▶ _Aim of the exercise_
From the line containing "Image resolution: width=389, height=1427." through the line containing "Over AWI (355, 66)", inclusive, switch "Winkelwagen" to "Winkelmandje" and write out only those lines, with nothing else changed and no pictures included.
————
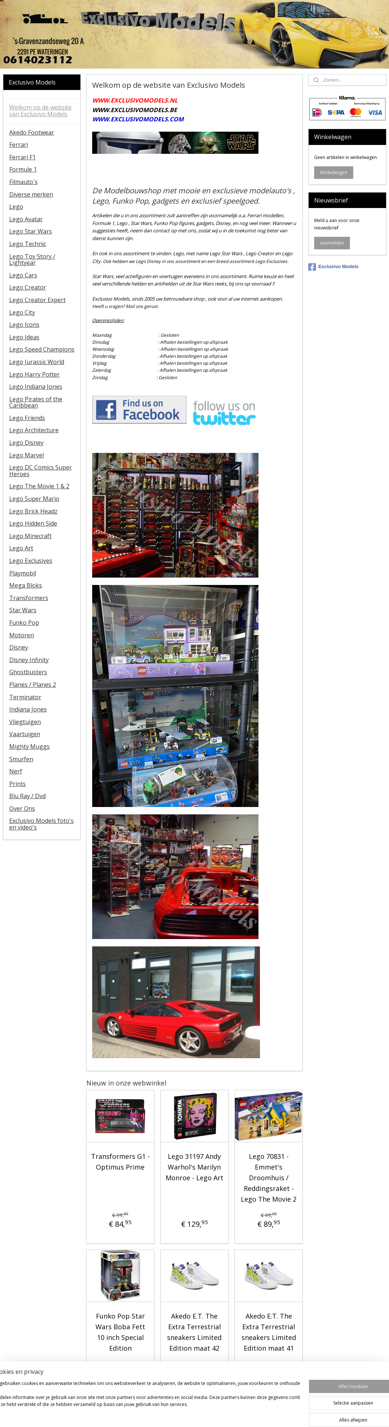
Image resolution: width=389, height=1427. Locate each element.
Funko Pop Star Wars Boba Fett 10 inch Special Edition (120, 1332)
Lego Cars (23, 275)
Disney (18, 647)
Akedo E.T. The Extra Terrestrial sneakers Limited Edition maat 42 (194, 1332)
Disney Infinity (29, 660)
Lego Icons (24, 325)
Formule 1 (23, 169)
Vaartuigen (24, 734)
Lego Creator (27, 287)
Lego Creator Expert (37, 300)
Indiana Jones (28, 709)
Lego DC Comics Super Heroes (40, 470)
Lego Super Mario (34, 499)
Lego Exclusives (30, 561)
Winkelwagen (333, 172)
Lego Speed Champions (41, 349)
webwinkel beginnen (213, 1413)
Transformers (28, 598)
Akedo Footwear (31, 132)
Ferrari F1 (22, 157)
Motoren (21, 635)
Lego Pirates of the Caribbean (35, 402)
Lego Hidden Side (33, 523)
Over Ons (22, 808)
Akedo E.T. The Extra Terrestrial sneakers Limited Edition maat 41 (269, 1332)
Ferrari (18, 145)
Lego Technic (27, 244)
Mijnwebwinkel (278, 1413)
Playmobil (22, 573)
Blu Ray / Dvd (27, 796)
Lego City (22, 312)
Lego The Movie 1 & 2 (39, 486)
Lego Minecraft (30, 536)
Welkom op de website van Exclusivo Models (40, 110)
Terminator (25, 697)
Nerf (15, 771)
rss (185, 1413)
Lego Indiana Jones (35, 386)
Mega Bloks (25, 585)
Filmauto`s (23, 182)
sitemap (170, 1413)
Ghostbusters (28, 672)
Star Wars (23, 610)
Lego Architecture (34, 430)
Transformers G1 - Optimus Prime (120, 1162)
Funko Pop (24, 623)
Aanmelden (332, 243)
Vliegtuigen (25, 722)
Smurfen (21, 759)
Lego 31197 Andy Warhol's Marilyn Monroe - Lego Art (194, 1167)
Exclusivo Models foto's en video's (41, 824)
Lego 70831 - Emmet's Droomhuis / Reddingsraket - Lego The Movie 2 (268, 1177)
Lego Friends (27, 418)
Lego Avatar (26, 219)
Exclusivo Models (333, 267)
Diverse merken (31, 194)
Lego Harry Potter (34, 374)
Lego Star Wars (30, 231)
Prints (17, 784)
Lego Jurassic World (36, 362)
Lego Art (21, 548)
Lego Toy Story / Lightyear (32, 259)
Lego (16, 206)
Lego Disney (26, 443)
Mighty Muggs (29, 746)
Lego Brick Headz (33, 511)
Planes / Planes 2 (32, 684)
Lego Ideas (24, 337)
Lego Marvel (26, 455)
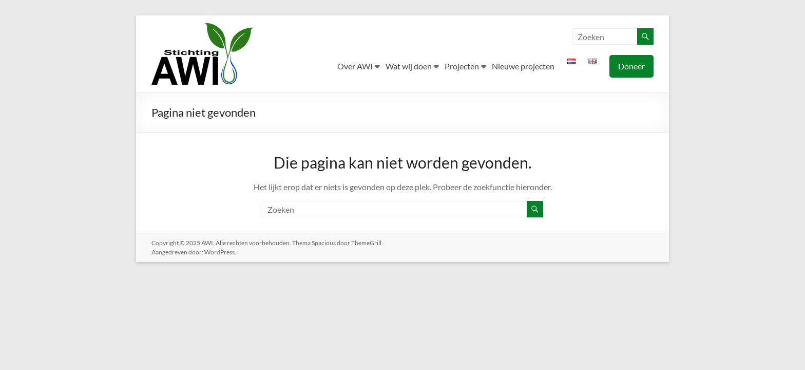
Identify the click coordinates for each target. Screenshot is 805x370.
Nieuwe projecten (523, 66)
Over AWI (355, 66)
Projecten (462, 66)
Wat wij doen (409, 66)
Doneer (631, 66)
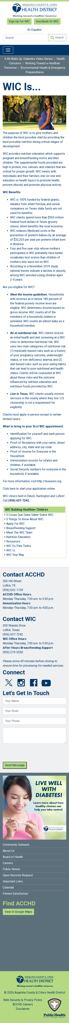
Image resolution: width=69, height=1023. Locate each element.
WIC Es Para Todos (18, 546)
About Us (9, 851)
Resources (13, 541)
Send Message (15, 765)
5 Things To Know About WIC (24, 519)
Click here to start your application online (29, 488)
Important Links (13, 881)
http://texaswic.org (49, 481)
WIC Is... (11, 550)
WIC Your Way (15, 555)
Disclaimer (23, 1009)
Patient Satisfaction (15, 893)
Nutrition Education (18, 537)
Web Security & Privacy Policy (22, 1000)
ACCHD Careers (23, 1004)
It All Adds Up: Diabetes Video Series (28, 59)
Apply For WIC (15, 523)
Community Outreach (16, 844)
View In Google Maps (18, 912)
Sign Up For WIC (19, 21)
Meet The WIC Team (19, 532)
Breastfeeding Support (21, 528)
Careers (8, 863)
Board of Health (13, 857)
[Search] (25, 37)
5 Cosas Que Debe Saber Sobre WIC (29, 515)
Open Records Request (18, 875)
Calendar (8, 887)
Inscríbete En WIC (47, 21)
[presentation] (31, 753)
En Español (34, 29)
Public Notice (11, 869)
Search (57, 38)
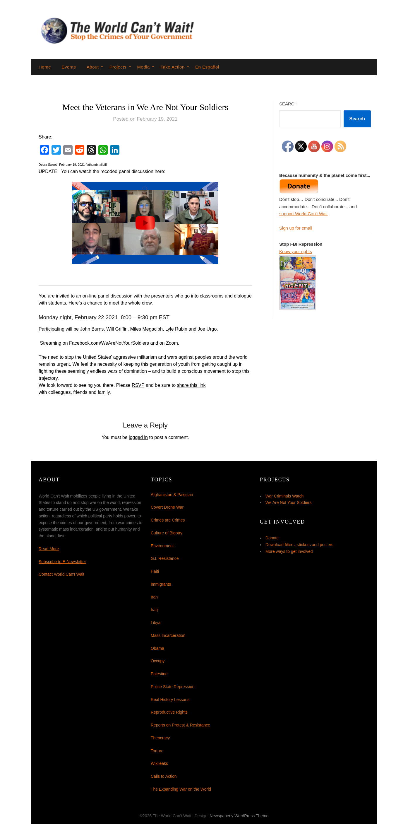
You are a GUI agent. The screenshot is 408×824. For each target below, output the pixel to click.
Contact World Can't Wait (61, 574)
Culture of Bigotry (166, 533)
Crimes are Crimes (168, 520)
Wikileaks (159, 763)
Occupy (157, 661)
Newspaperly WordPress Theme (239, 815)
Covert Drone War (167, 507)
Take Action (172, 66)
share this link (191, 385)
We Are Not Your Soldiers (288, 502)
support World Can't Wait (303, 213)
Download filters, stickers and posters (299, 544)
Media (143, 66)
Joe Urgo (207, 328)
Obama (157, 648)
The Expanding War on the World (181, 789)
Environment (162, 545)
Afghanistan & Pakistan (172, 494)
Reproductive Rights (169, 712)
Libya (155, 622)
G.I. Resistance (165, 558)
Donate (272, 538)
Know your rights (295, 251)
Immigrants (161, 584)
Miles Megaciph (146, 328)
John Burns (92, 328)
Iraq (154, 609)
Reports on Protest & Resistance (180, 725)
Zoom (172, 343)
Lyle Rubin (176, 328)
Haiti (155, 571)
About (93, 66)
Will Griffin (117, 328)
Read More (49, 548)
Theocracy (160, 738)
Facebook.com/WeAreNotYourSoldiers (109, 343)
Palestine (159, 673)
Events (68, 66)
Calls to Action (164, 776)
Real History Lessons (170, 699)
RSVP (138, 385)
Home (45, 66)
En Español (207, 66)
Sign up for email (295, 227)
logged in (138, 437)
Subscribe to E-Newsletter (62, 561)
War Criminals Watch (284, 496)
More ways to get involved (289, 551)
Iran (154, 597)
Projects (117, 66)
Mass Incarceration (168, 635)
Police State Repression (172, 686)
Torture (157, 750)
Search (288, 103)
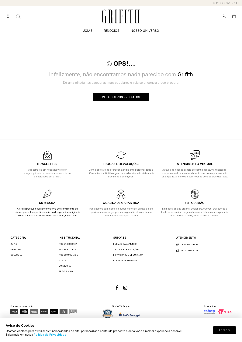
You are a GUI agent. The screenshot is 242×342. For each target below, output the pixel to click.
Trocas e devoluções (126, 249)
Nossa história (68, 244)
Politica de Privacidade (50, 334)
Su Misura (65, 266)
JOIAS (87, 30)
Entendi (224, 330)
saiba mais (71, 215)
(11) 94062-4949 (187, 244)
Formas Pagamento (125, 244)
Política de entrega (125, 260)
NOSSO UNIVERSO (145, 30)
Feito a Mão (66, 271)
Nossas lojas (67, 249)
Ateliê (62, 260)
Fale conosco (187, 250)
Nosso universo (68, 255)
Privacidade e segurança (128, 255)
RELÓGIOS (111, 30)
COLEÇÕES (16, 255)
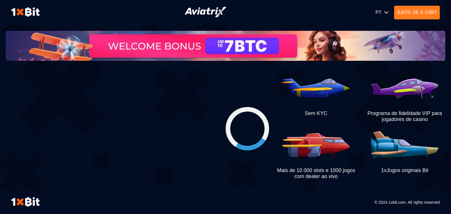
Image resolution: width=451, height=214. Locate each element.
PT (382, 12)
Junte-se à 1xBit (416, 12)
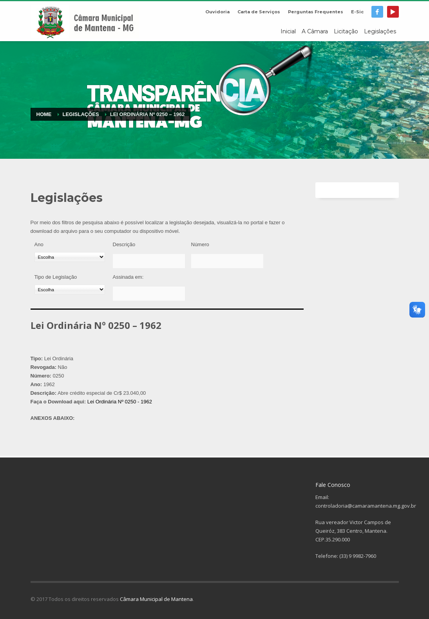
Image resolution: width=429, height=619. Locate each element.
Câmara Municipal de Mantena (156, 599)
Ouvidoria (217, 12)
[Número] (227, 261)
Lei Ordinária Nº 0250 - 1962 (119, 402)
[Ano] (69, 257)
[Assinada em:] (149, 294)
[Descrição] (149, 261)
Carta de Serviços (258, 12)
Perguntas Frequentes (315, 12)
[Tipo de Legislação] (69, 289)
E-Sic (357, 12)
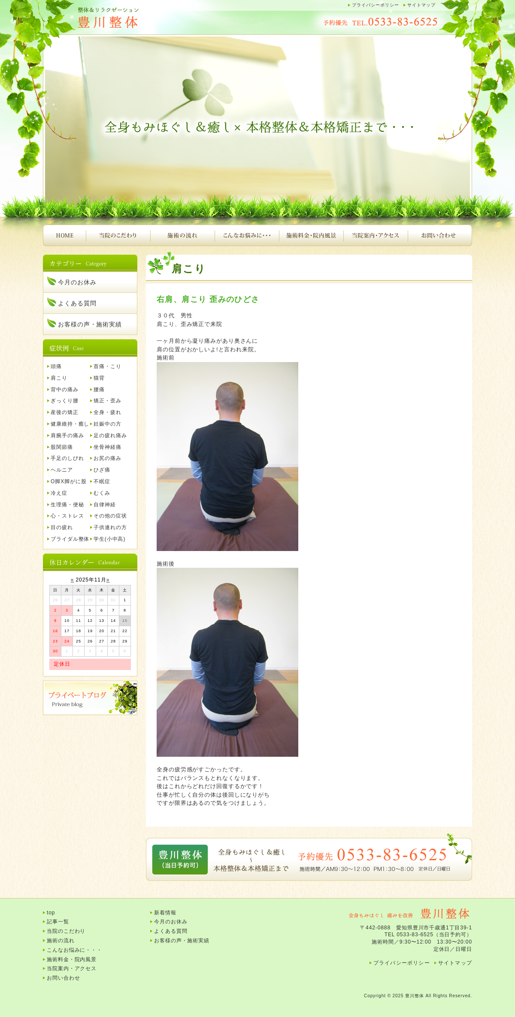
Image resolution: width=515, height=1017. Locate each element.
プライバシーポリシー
————
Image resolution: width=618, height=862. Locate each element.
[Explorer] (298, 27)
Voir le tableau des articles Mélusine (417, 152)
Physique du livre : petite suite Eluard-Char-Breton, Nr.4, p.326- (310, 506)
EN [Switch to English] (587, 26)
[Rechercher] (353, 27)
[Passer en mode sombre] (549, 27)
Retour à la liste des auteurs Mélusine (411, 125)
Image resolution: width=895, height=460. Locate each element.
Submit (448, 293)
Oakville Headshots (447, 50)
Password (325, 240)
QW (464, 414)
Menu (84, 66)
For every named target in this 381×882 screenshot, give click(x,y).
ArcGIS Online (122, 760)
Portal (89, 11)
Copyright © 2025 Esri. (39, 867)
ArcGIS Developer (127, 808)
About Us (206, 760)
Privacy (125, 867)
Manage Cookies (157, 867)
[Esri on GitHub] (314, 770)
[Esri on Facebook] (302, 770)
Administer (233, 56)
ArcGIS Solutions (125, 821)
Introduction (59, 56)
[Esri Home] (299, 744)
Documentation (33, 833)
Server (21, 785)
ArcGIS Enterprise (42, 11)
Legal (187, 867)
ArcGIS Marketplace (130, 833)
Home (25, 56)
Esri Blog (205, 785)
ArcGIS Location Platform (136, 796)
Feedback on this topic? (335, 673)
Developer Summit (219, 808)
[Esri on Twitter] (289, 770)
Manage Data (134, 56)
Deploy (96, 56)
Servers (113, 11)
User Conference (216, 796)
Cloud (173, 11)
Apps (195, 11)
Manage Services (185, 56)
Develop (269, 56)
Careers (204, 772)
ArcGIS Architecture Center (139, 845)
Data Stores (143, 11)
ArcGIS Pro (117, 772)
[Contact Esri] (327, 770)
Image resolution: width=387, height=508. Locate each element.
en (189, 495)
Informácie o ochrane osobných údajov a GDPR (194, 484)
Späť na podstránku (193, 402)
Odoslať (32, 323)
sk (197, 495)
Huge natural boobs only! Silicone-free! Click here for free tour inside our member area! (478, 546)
————
▶ _Written reply_
Image resolution: width=389, height=1427. Locate each element.
Funko Pop Star Wars Boba Fett 10 inch Special Edition (120, 1332)
Lego Cars (23, 275)
Disney (18, 647)
Akedo E.T. The Extra Terrestrial sneakers Limited Edition maat 42 (194, 1332)
Disney Infinity (29, 660)
Lego Icons (24, 325)
Formule 1 (23, 169)
Vaartuigen (24, 734)
Lego Creator (27, 287)
Lego Creator Expert (37, 300)
Indiana Jones (28, 709)
Lego DC Comics Super Heroes (40, 470)
Lego Super Mario (34, 499)
Lego Exclusives (30, 561)
Winkelmandje (333, 172)
Lego Speed Champions (41, 349)
webwinkel beginnen (213, 1413)
Transformers (28, 598)
Akedo Footwear (31, 132)
Ferrari F1 (22, 157)
Motoren (21, 635)
Lego Pirates of the Caribbean (35, 402)
Lego Hidden Side (33, 523)
Over Ons (22, 808)
Akedo E.T. The Extra Terrestrial sneakers Limited Edition maat 41 (269, 1332)
Ferrari (18, 145)
Lego Technic (27, 244)
Mijnwebwinkel (278, 1413)
Playmobil (22, 573)
Blu Ray / Dvd (27, 796)
Lego City (22, 312)
Lego The Movie 1 & 2 (39, 486)
Lego Minecraft (30, 536)
Welkom op de website van Exclusivo Models (40, 110)
Terminator (25, 697)
Nerf (15, 771)
rss (185, 1413)
Lego Indiana Jones (35, 386)
Mega Bloks (25, 585)
Filmauto`s (23, 182)
sitemap (170, 1413)
Ghostbusters (28, 672)
Star Wars (23, 610)
Lego Architecture (34, 430)
Transformers G1 - Optimus Prime (120, 1162)
Funko Pop (24, 623)
Aanmelden (332, 243)
Vliegtuigen (25, 722)
Smurfen (21, 759)
Lego 31197 Andy Warhol's Marilyn Monroe - Lego Art (194, 1167)
Exclusivo Models foto's en video's (41, 824)
Lego 70831 - Emmet's Droomhuis / Reddingsraket - Lego The Movie 2 (268, 1177)
Lego Friends (27, 418)
Lego Avatar (26, 219)
Exclusivo Models (333, 267)
Diverse merken (31, 194)
Lego Harry Potter (34, 374)
Lego Star Wars (30, 231)
Prints (17, 784)
Lego Jurassic World (36, 362)
Lego Art (21, 548)
Lego Toy Story / Lightyear (32, 259)
Lego (16, 206)
Lego Disney (26, 443)
Mighty Muggs (29, 746)
Lego Brick Headz (33, 511)
Planes / Planes 2 (32, 684)
Lego Ideas (24, 337)
Lego Marvel (26, 455)
Identify the click coordinates for each target. Screenshot is 805x370.
Nieuwe projecten (523, 66)
Over AWI (355, 66)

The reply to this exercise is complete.